S-9 mix (2.5%) from Aroclor 1254-induced rat liver

Test concentrations with justification for top dose:

Toxicity study (TA98): pre-incubation method and plate incorporation method: 0 - 100 - 250 - 500 - 1000 - 2500 and 5000 µg/plate
Genotoxicity study: 0 - 250 - 500 - 1000 - 2500 and 5000 µg/plate on the 5 strains

Vehicle / solvent:

Dimethyl sulfoxide (100 µl/plate)

Details on test system and experimental conditions:

The preliminary toxicity study on TA98 was performed at concentrations of 100, 250, 500, 1000, 2500 and 5000 µg/plate using the plate incorporation method and the pre-incubation method.
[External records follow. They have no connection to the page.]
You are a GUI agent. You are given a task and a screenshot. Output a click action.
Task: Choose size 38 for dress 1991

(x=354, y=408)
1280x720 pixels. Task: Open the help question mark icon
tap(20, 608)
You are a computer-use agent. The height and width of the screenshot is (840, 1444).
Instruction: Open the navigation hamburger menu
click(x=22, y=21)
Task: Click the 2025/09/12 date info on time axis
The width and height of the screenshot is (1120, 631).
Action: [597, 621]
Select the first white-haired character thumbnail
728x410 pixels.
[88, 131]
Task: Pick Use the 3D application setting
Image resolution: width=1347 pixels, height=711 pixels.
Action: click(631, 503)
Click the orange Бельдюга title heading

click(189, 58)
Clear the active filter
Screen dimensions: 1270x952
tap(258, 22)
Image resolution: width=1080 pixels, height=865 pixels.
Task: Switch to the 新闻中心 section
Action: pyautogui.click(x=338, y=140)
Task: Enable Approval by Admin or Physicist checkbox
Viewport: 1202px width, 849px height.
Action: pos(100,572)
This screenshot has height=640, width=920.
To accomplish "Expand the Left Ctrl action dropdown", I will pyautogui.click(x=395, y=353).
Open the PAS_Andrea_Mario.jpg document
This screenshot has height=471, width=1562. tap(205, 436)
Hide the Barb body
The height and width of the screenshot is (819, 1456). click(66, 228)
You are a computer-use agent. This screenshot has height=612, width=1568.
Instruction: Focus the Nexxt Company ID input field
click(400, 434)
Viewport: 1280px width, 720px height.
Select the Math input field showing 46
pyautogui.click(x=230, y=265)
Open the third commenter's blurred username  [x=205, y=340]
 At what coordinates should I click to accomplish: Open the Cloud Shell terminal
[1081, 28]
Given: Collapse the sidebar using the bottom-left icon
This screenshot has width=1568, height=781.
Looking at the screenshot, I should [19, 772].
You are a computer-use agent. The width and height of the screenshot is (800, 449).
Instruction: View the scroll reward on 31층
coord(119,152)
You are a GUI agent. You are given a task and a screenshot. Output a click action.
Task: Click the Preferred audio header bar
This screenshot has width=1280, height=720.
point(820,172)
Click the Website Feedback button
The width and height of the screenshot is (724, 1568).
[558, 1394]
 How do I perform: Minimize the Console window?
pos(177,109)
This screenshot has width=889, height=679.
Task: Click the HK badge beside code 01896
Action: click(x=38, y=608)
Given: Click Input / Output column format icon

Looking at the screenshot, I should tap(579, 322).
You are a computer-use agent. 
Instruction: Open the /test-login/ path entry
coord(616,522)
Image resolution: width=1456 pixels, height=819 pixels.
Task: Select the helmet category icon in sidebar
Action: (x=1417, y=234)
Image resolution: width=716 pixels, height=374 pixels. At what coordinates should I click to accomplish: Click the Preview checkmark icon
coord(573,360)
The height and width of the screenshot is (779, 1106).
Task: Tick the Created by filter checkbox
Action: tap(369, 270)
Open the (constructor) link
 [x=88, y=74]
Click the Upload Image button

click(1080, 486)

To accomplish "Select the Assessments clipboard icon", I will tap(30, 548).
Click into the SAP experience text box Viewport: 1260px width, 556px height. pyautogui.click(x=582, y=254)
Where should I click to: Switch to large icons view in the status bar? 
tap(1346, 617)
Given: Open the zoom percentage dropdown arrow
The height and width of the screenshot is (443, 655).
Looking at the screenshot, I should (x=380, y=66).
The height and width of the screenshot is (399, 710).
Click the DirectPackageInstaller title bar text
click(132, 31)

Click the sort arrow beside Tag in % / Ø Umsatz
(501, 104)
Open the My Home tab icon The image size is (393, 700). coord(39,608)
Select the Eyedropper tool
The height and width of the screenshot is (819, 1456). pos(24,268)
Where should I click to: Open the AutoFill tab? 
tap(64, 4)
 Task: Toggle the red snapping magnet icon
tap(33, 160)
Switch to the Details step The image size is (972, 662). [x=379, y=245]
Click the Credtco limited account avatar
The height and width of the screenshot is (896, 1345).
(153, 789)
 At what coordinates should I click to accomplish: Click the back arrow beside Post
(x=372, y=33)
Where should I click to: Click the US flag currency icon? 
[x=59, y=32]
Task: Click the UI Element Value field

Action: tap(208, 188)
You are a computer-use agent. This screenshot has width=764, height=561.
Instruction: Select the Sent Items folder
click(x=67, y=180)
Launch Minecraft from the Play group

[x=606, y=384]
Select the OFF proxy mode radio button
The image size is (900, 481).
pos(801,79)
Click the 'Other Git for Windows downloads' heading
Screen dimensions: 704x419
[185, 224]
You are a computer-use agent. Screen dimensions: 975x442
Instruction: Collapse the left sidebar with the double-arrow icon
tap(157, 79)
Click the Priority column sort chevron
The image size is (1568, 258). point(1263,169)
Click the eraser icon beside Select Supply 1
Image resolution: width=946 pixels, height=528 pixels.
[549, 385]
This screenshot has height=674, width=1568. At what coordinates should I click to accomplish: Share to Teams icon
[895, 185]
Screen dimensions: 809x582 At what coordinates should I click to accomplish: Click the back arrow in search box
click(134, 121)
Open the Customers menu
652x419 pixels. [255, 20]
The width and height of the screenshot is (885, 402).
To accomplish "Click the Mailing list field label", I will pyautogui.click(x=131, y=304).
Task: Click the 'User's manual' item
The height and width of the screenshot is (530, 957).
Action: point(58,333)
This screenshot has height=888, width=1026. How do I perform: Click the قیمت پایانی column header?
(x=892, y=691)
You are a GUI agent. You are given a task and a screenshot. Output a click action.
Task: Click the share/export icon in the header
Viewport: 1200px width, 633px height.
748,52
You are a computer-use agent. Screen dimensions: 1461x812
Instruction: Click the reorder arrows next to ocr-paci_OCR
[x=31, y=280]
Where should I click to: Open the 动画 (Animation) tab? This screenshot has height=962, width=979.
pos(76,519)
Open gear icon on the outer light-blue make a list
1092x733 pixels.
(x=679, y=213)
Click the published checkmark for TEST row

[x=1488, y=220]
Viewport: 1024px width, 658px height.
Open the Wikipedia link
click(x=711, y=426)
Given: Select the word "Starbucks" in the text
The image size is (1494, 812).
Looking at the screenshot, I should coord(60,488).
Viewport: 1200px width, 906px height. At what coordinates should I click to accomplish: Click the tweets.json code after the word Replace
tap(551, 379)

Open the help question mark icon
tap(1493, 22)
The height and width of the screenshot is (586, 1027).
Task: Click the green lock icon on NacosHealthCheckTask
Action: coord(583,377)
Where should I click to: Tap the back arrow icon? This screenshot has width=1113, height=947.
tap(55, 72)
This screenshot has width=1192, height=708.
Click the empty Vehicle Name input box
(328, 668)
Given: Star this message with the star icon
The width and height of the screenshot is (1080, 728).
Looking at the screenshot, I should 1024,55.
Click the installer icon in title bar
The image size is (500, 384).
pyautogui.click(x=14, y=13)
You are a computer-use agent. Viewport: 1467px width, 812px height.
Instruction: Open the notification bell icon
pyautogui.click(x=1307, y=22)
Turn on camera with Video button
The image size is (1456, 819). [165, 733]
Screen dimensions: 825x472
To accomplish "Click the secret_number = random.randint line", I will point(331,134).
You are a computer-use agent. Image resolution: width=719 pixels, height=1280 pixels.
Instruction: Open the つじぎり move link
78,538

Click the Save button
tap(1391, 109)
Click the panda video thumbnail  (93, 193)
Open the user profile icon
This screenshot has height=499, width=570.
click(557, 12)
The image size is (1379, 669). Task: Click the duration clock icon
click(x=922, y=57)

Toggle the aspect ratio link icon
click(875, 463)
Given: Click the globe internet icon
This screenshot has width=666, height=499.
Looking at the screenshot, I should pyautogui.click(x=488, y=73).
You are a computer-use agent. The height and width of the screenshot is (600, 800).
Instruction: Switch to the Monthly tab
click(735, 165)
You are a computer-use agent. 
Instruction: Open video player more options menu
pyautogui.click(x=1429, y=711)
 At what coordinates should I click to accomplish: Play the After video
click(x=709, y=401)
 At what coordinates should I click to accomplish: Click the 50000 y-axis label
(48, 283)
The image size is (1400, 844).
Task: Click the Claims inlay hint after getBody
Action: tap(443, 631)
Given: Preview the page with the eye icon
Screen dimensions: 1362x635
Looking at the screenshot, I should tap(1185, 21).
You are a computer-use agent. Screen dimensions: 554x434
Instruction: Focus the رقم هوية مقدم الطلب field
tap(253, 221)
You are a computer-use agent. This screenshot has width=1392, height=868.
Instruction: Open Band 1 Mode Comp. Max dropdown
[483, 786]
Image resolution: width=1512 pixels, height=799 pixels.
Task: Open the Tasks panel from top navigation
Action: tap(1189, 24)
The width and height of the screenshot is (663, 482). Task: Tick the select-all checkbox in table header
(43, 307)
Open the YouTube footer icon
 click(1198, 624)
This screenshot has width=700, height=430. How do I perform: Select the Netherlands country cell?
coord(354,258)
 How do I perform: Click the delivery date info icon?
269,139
In view of the results obtained in the toxicity test, the pre-incubation method was retained for the main genetoxicty study and the concentrations tested were: 250, 500, 1000, 2500 and 5000 µg/plate for the five tester strains. Assays were performed in triplicate for each concentration of SR 26825.

Evaluation criteria:

Criteria for bacterial toxicity are:
1- reduced number of revertant colonies/plate,
2- sparsity of the bacterial background lawn when compared with control plates.
For the genotoxicity test, results are expressed as the number of His+ revertant colonies/plate.
For each concentration, the net number of His + revertant colonies/ plate can be calculated by substracting the mean number obtained for the 3 control plates from the mean number obtained for the 3 test compound plates.
The compound is considered genotoxic:
• if the increase in the number of revertants is concentration-related,
• if, at one concentration tested (at least), the number of revertant colonies is equal to or greater than twice the number of spontaneous revertants observed with TA98, TA100 and TA102 and three times that observed with TA1535 and TA1537,
• if the positive response is reproducible in an independent assay.

Results and discussion

Additional information on results:

A very marked toxic effect was noted at 5000 µg/plate on the five tester strains with and without S-9 mix. In addition, at 2500 µg/plate, toxicity of the compound was mainly observed without S-9 rnix on TA98, TA102, TA1535 and TA1537. No effect was noted on TA100. At this same concentration, no effect was noted with S-9 mix except on TA102 and TA1537.

Remarks on result:

other: all strains/cell types tested

Remarks:

Migrated from field 'Test system'.

Applicant's summary and conclusion

Conclusions:

Interpretation of results (migrated information):
negative

Under these conditions, with or without a metabolic activation system, SR 26825 did not induce any increase in the number of His+ revertant colonies/plate, whatever the concentration tested.
Besides, the positive controls, with S-9 mix when required, induced a marked increase in the number of revertant colonies for all tester strains, therefore confirming the sensitivity of the strains and the activity of S-9 mix.
In conclusion, SR26825 was not genotoxic in the Ames test with or without metabolic activation.